Work instructions =
A - Can you reproduce, word for word, the part of the courtroom passage that opens with the words containing "They were rumored" and closes with "Attorney Jeffrey C."?
B - Answer these questions from the courtroom passage:
(i) Which judge presided, and in which department?
(ii) Who sat between J. Adam Moore and Christopher Tait?
(iii) How many women and how many men made up the full jury?

Text extract =
------------------------
Would Jerilee testify? And what about Anthony Pleasant and Kenny Marino?

They were rumored to be potential witnesses for the state. The players took their positions in the courtroom. Judge Carl Lay sat on an unfamiliar bench in Department 27 of King County. The six who would be present for the whole trial were seated at a long oak table. J. Adam Moore and Christopher Tait sat on either side of their client, Angelo Denny "Turfy" Pleasant. Yakima County Prosecuting Attorney Jeffrey C.

Sullivan sat at the far end of the table next to Vern Henderson who would be the "friend of the court," the detective responsible for bringing in evidence and being available for consultation on the investigative facts. Deputy Prosecutor Mike Mcguigan sat to Henderson's right. First, a jury had to be selected. Monday, August 16, passed and only eight jurors were chosen. It would be Tuesday at noon before a full jury was seated. Eight women and four men, and three alternates two men and a woman.
------------------------
Data section =
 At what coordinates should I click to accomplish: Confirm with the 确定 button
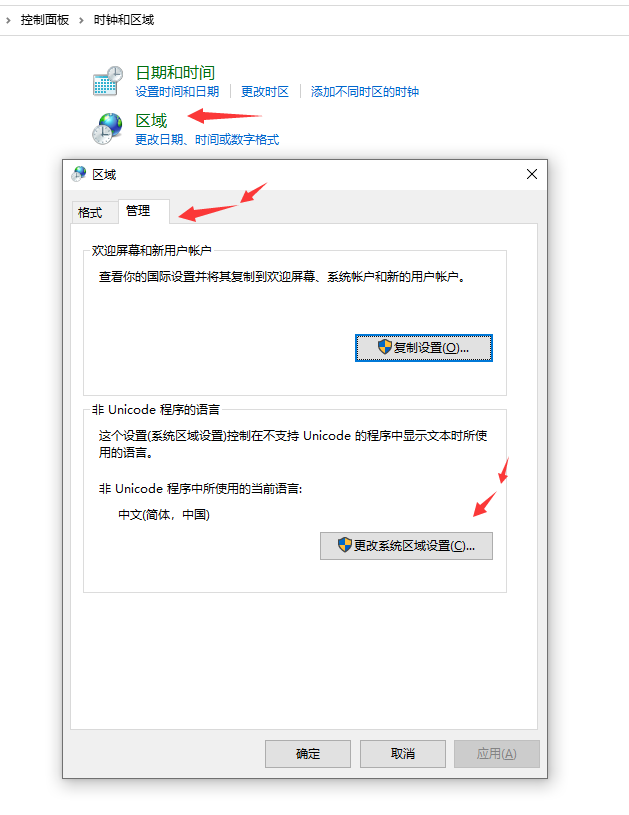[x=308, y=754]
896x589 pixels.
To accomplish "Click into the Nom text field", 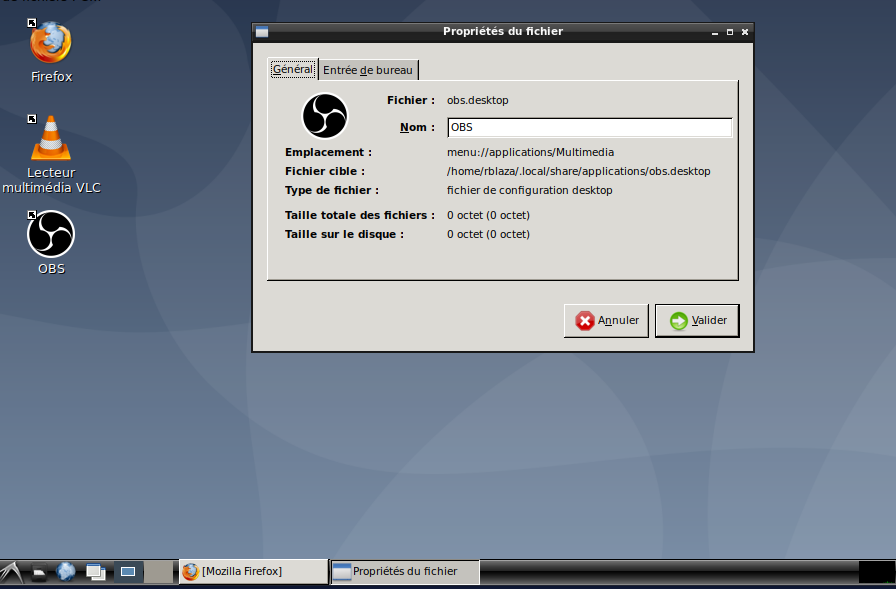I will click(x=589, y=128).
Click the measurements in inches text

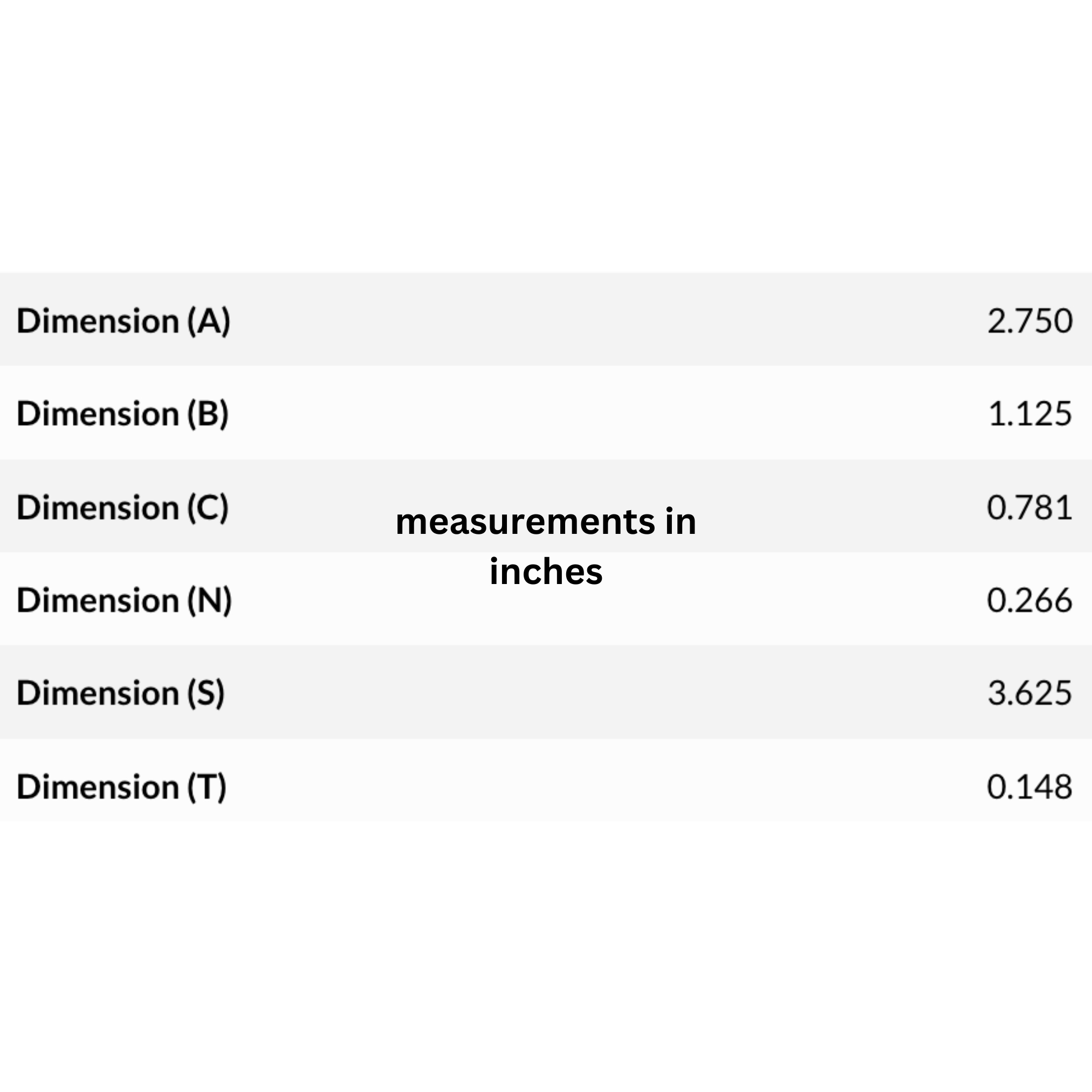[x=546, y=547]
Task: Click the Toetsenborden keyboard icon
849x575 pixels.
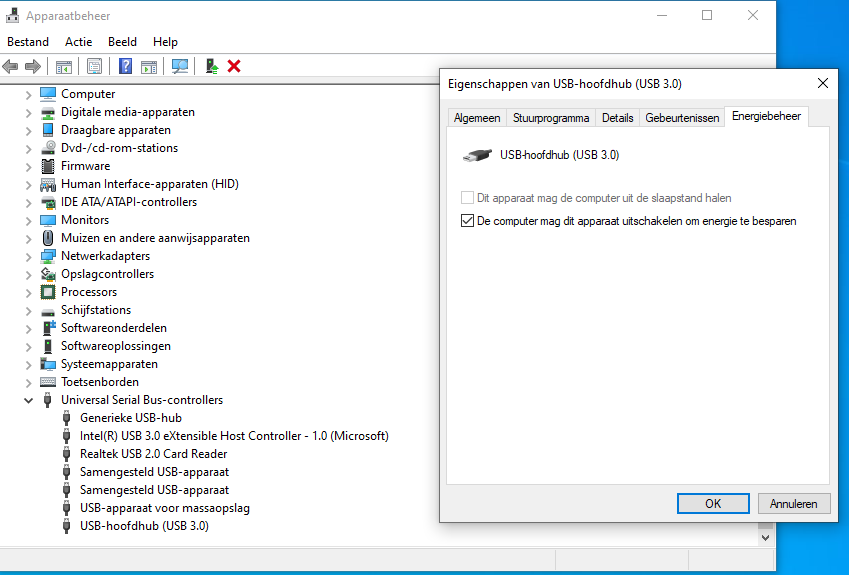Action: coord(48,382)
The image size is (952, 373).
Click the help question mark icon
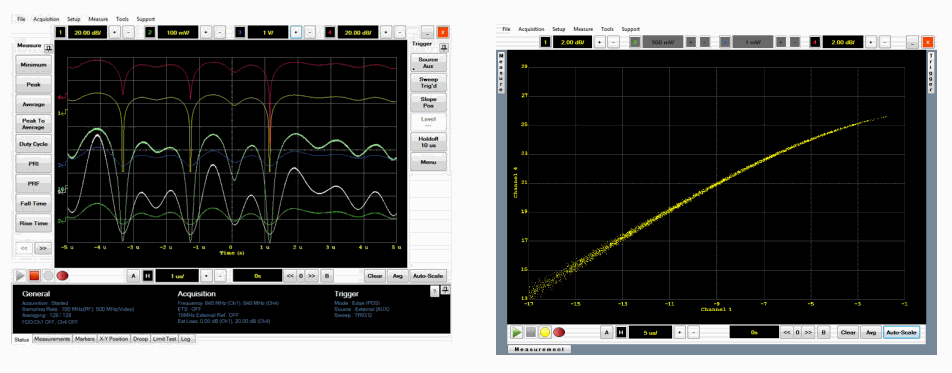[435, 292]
------------------------
Solution set =
A -
They were rumored to be potential witnesses for the state. The players took their positions in the courtroom. Judge Carl Lay sat on an unfamiliar bench in Department 27 of King County. The six who would be present for the whole trial were seated at a long oak table. J. Adam Moore and Christopher Tait sat on either side of their client, Angelo Denny "Turfy" Pleasant. Yakima County Prosecuting Attorney Jeffrey C.

B -
(i) Judge Carl Lay, in Department 27 of King County.
(ii) Their client, Angelo Denny "Turfy" Pleasant.
(iii) Eight women and four men.